Written problem:
Return all of the following data line for line, without changing a word, and leave the images out of your reply.

Provided material:
____________________

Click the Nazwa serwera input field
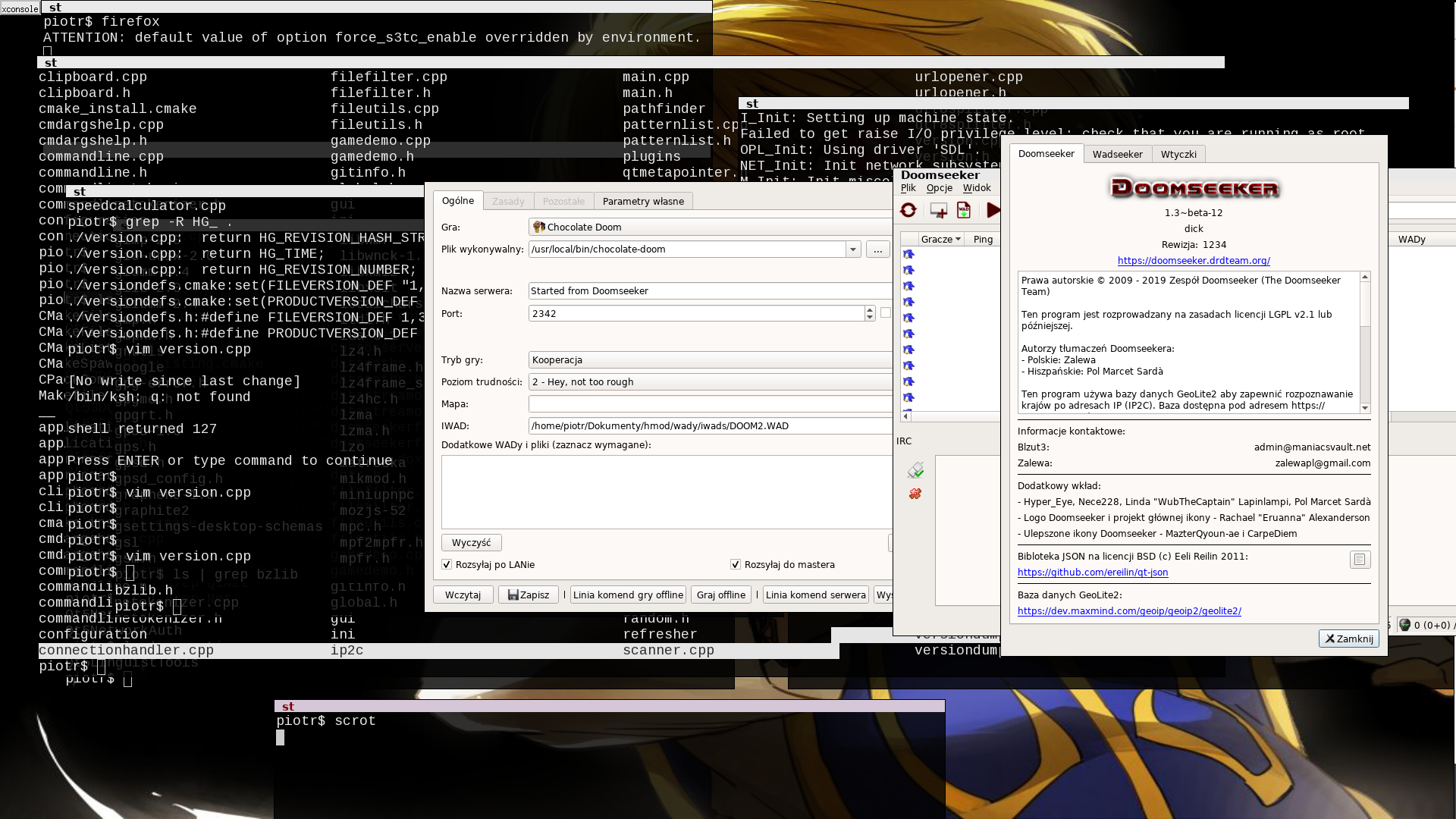Image resolution: width=1456 pixels, height=819 pixels. click(x=710, y=291)
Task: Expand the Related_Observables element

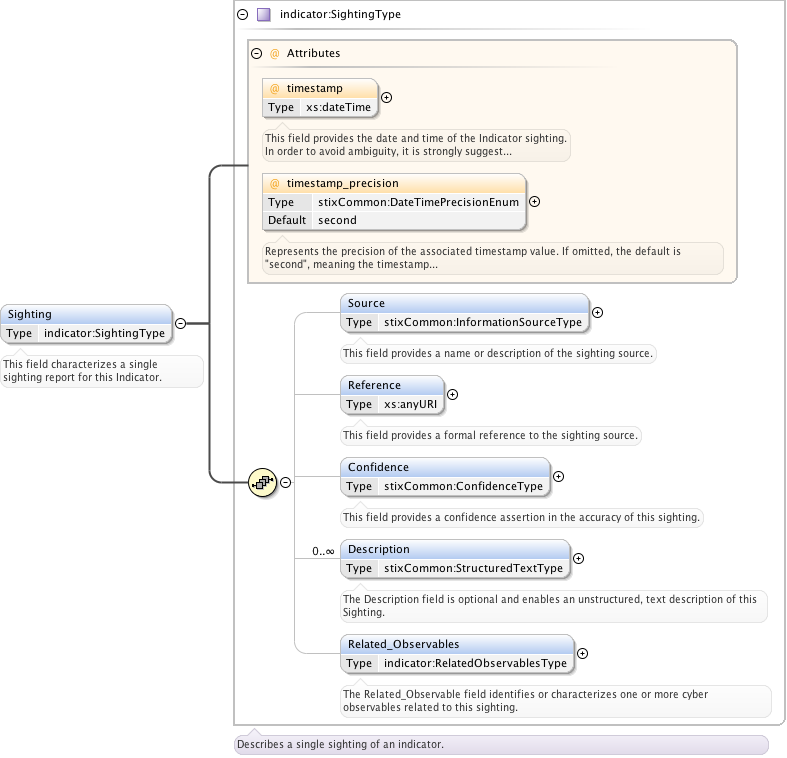Action: [582, 653]
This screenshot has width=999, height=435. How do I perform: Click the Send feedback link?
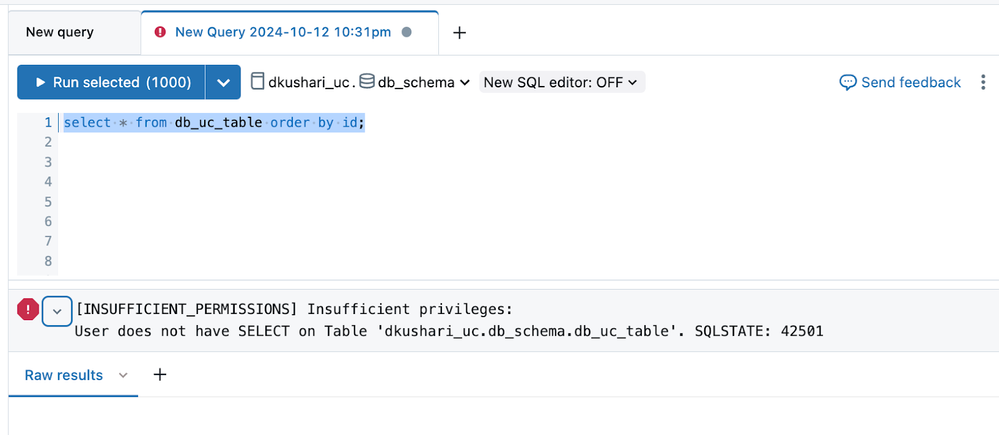(910, 82)
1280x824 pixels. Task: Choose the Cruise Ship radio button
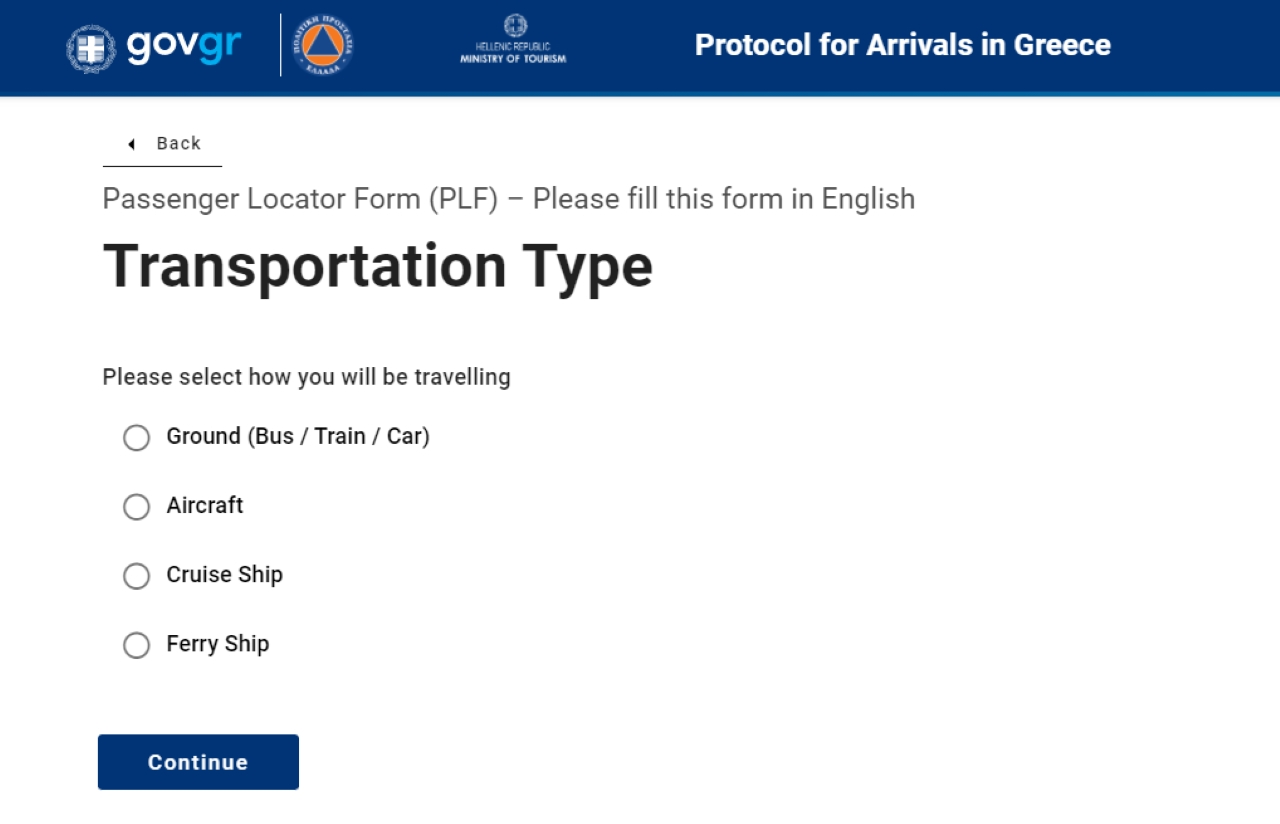click(136, 576)
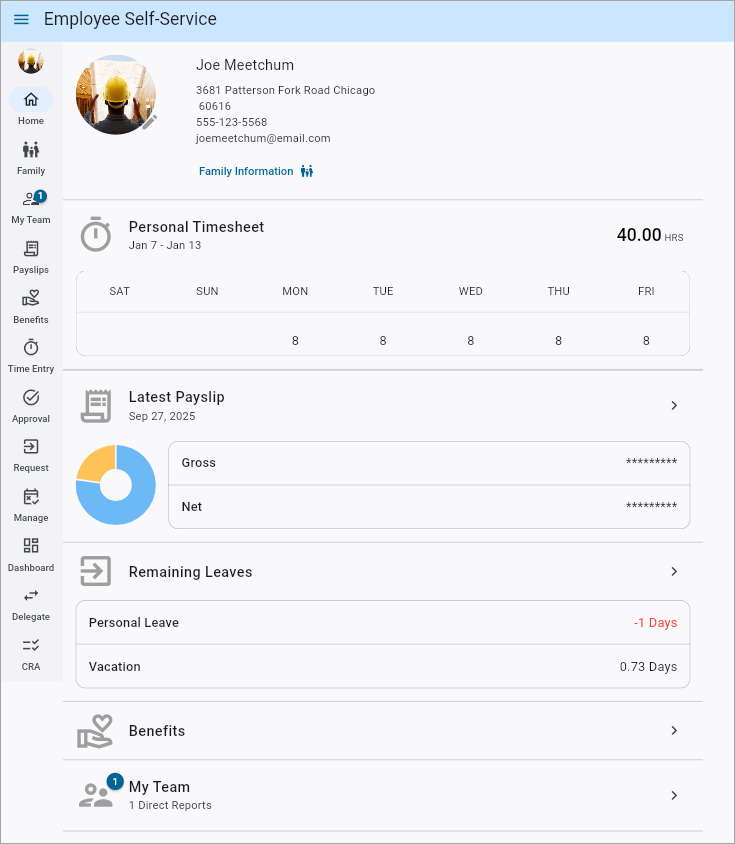Expand My Team card chevron
The height and width of the screenshot is (844, 735).
[x=674, y=795]
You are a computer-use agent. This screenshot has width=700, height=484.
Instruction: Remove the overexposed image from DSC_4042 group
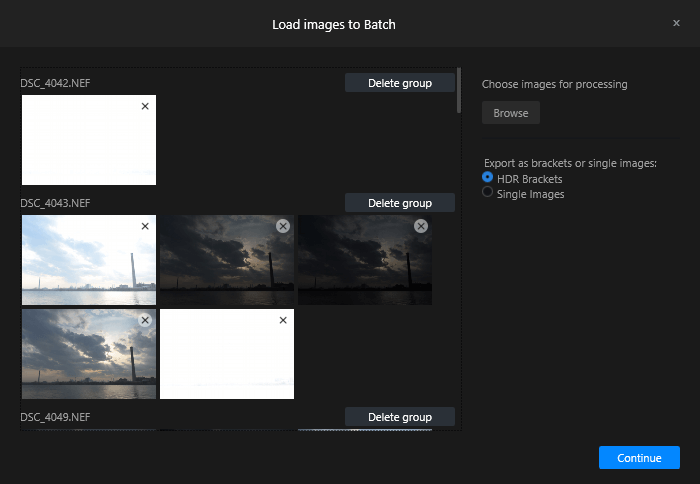click(145, 106)
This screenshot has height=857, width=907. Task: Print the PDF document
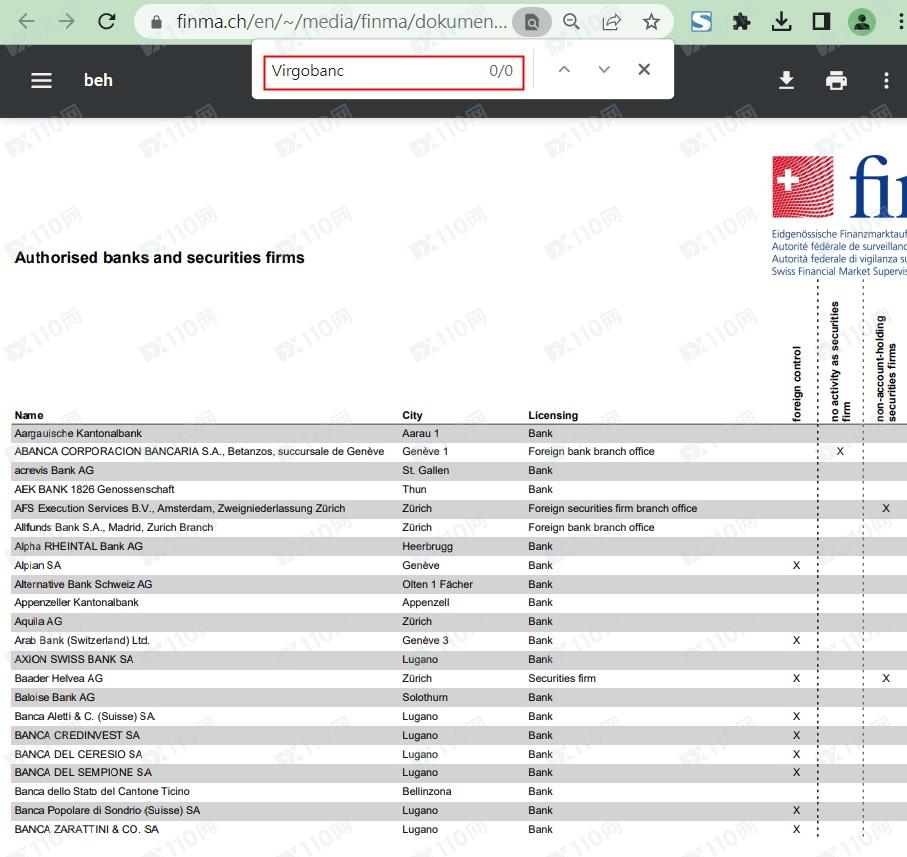pos(836,80)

____________________

Answer to the task:
Click the Nazwa serwera input field
Image resolution: width=1456 pixels, height=819 pixels. click(x=710, y=291)
Task: Expand the Related_Observables element

Action: [582, 653]
This screenshot has width=999, height=435. How do I perform: Click the Send feedback link?
(910, 82)
1280x824 pixels. Task: Choose the Cruise Ship radio button
click(136, 576)
Expand My Team card chevron
The height and width of the screenshot is (844, 735).
[x=674, y=795]
You are a computer-use agent. This screenshot has width=700, height=484.
Instruction: Remove the overexposed image from DSC_4042 group
click(145, 106)
This screenshot has height=857, width=907. Task: Print the PDF document
pos(836,80)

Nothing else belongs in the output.